Other trends included hospitals reporting continued upticks in the number of opioid-related emergency cases they see, as well as a renewed surge in crystal meth in the area. Officials say the latter could be due to a misconception meth is safer than opioids.
“There are a lot of people out there that stay away from opioids, they know how dangerous it is, but they figure, ‘It’s safer to use crystal meth,'” David Mara, Gov. Chris Sununu’s advisor on addiction, told Seacoast Media Group in July. “Which is really not the case.”
The year also served as another in which high-profile opioid deaths reverberated throughout the community.
Among them was lobsterman Josiah Beringer. Beringer overdosed July 10 aboard his beloved vessel, the F/V Patricia Lynn II, while it was docked at Badger’s Island in Kittery, Maine.

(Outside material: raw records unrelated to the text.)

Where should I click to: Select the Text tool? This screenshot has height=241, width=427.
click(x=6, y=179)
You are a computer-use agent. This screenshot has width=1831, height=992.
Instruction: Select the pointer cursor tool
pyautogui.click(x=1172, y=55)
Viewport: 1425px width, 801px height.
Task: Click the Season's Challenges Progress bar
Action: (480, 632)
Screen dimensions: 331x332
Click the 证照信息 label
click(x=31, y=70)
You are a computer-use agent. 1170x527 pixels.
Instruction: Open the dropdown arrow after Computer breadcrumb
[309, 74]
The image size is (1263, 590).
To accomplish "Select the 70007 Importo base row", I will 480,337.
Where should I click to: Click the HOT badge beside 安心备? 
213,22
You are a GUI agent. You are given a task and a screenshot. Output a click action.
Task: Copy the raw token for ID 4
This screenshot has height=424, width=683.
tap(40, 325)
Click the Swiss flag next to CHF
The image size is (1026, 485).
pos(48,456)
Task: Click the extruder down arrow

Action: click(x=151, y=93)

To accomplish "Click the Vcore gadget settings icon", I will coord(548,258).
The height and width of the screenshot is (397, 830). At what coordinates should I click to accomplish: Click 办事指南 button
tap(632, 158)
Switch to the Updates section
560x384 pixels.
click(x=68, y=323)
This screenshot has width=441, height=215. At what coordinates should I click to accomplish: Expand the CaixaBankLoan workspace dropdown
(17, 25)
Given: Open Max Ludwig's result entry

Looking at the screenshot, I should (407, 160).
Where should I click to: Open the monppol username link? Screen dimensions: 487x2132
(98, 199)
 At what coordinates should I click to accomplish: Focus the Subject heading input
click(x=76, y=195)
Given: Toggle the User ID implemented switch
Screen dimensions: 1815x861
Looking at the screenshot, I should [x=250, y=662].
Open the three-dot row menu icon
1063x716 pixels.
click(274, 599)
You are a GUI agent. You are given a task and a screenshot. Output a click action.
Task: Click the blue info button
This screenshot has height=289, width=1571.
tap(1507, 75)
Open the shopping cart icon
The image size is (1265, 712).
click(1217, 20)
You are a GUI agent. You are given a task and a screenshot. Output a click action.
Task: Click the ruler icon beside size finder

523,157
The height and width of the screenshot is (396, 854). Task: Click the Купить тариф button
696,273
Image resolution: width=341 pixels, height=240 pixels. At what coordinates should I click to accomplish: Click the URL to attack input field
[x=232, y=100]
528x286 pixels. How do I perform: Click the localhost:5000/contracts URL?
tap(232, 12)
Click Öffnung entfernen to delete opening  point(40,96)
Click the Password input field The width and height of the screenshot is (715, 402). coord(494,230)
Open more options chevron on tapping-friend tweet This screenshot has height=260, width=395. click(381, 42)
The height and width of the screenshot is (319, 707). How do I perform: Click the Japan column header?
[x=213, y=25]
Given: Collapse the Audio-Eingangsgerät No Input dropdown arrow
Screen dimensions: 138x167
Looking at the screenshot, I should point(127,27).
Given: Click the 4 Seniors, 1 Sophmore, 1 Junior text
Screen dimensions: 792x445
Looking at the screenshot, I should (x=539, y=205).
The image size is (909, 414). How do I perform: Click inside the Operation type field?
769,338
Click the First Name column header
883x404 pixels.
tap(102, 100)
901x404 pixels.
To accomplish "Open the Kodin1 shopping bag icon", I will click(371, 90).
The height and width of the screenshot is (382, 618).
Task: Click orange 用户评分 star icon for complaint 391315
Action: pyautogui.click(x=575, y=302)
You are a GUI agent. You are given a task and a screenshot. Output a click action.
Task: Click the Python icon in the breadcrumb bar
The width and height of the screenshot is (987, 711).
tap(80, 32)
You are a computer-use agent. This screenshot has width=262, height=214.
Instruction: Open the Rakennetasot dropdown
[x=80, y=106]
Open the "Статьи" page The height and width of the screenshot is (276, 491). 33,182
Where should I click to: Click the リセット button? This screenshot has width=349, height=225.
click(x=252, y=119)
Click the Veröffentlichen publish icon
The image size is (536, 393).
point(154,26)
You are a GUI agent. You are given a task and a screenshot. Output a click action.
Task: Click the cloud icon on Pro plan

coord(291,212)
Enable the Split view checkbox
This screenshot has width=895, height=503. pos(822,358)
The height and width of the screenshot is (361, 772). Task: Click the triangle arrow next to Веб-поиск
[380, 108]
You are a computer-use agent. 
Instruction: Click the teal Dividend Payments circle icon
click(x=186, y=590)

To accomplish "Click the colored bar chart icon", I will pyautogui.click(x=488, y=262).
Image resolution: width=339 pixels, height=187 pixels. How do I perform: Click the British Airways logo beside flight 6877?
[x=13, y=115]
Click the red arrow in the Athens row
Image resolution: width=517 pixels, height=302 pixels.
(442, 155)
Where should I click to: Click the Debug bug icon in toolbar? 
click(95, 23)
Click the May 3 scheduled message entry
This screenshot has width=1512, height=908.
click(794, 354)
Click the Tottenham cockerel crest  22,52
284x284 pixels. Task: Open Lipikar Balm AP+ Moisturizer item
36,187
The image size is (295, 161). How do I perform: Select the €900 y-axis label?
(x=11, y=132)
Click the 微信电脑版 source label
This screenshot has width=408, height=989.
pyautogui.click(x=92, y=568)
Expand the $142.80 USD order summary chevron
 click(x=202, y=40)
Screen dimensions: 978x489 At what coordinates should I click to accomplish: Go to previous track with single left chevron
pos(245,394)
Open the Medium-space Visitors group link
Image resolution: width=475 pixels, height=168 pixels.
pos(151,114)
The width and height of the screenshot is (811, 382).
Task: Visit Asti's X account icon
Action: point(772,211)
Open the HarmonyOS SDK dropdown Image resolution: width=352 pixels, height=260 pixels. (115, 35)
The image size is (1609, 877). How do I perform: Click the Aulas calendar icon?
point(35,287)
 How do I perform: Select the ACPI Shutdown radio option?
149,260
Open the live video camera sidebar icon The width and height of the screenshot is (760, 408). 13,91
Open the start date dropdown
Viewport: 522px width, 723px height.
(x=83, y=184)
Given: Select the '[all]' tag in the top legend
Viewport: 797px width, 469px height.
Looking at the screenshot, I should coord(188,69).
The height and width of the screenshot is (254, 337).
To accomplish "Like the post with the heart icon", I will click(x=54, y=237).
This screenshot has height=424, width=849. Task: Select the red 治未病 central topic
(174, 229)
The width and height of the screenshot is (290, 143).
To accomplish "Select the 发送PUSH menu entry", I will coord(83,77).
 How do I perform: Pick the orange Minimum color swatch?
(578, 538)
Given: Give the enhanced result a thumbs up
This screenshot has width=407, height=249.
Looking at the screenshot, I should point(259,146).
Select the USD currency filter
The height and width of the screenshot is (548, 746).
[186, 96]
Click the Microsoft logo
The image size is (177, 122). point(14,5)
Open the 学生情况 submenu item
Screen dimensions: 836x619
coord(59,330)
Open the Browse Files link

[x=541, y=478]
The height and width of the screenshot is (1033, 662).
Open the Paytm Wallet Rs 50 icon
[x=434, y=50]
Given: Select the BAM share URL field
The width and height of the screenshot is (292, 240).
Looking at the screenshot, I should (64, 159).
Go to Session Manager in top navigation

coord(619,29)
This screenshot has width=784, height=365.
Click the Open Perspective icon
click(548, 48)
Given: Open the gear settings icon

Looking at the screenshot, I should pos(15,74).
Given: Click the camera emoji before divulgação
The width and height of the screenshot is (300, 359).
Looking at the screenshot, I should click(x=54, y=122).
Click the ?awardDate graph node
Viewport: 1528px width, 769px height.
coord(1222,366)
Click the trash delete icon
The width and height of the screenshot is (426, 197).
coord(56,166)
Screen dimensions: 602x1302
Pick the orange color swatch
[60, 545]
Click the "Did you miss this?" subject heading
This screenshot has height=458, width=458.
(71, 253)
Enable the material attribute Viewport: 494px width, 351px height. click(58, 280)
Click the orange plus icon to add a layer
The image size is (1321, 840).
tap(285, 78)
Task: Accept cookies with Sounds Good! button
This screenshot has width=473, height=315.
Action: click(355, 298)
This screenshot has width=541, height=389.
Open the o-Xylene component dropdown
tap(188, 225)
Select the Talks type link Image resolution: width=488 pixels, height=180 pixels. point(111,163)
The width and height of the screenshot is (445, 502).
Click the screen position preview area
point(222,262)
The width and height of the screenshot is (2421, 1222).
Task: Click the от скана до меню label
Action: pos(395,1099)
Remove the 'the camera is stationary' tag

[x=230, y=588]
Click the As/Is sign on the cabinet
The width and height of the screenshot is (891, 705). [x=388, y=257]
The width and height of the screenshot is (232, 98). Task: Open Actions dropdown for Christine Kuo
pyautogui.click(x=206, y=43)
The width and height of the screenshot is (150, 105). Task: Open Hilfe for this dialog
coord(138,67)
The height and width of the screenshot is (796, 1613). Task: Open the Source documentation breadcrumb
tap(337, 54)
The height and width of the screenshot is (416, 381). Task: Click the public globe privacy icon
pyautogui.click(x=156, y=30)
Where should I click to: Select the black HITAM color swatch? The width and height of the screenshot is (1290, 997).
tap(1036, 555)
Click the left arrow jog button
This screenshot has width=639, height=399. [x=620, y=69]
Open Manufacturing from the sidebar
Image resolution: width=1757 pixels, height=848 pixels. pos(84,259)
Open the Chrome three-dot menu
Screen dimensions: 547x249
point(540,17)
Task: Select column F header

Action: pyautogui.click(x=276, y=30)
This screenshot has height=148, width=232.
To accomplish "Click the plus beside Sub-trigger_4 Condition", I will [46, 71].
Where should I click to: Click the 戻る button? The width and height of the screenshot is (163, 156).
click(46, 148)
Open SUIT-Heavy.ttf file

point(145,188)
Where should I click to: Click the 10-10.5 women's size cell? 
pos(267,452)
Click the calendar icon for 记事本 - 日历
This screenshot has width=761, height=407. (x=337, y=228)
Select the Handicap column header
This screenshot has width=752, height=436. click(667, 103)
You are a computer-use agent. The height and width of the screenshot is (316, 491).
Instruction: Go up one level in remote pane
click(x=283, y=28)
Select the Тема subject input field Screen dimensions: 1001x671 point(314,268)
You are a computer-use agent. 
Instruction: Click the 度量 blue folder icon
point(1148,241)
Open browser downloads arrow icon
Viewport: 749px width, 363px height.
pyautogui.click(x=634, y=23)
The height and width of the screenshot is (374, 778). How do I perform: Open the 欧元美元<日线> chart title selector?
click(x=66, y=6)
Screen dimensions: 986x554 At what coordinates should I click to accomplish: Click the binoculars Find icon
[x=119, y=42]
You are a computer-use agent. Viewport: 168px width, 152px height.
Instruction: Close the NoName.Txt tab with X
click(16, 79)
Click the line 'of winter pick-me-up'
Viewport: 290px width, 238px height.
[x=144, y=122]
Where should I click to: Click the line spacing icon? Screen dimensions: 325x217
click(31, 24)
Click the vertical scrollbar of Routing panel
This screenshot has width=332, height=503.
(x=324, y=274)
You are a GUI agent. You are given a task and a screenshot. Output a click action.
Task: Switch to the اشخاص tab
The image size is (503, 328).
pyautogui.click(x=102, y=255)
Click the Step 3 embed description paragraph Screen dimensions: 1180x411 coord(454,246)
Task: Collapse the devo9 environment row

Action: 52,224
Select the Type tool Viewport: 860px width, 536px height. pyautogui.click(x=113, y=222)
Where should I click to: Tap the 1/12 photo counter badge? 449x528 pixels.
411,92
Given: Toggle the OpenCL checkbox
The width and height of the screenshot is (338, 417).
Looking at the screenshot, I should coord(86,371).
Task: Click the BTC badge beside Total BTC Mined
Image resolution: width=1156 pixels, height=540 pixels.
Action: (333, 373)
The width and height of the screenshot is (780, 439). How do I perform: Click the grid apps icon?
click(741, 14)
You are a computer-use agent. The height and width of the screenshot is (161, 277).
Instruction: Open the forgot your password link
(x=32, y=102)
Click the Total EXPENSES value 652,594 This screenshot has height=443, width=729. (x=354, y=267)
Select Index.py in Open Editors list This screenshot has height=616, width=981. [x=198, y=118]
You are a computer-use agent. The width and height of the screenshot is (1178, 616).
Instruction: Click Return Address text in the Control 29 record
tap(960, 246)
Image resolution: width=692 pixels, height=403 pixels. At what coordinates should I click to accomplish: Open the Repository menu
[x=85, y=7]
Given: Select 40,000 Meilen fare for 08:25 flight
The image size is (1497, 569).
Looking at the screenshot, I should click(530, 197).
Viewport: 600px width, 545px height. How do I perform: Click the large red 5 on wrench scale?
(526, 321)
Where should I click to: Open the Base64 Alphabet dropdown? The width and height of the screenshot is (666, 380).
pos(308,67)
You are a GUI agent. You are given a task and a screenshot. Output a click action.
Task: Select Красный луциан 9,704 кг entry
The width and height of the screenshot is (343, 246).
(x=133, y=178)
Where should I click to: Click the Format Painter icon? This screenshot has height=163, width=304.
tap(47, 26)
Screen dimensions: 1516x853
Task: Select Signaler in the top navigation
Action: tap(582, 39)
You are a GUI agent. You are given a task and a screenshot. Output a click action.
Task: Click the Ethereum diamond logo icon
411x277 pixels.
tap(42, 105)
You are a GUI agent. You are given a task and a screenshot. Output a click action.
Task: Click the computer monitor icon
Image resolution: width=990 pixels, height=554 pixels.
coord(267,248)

Beringer’s story went viral because his death occurred a few months after he was asked to leave a rehabilitation clinic in Manchester because he didn’t have health insurance. According to area officials, Beringer’s death serves as a snapshot of a healthcare problem that plagues the New England fishing and lobstering community, among other local industries.
Other fatal overdoses that had an effect on 2018 included the December 2017 death of Abi Lizotte, the young mother who inspired the creation of Rochester’s Hope on Haven Hill in 2016.
Hope on Haven Hill officials say Lizotte’s memory and struggle were at the front of their minds this year as they worked to open a new transitional recovery house to help others like Lizotte. The new facility will open in Rochester in spring 2019 and be named Abi’s Place in honor of Lizotte.
On the law enforcement side, local and federal agencies jointly made Strafford County’s largest-ever fentanyl bust when they arrested a man allegedly involved in a multimillion-dollar trafficking operation in Rochester in September.
Timothy Lafond, 40, of River Street in Rochester, allegedly admitted to investigators following his Sept. 17 arrest that he buys 1 to 2 kilograms of the controlled drug every two to three days and distributes it out of an apartment in the Lilac City’s downtown, according to an affidavit in the federal case’s court paperwork.
Federal officials have previously told national news outlets that a kilogram of fentanyl could be worth $1 million on the street. In addition to his alleged claims about the volume of his sales, Lafond was allegedly found in possession of roughly 2.88 kilograms of fentanyl when he was arrested, according to the affidavit.
Lafond faces potential federal indictment on one felony count of distribution of controlled substances and one felony count of conspiracy to distribute controlled substances. The indictment deadline has been extended out to Jan. 20, 2019, to allow the government and Lafond further opportunity to discuss options for resolving the case ahead of an indictment, according to court records.
At the same time as arrests like Lafond’s made headlines in 2018, area law enforcement officials like Rochester Police Chief Paul Toussaint continued to be adamant that New Hampshire can’t arrest its way out of the opioid crisis.
Hub and spoke provides reason for optimism, they said, as do a variety of other local-level recovery, prevention and harm-reduction efforts up and down the Seacoast.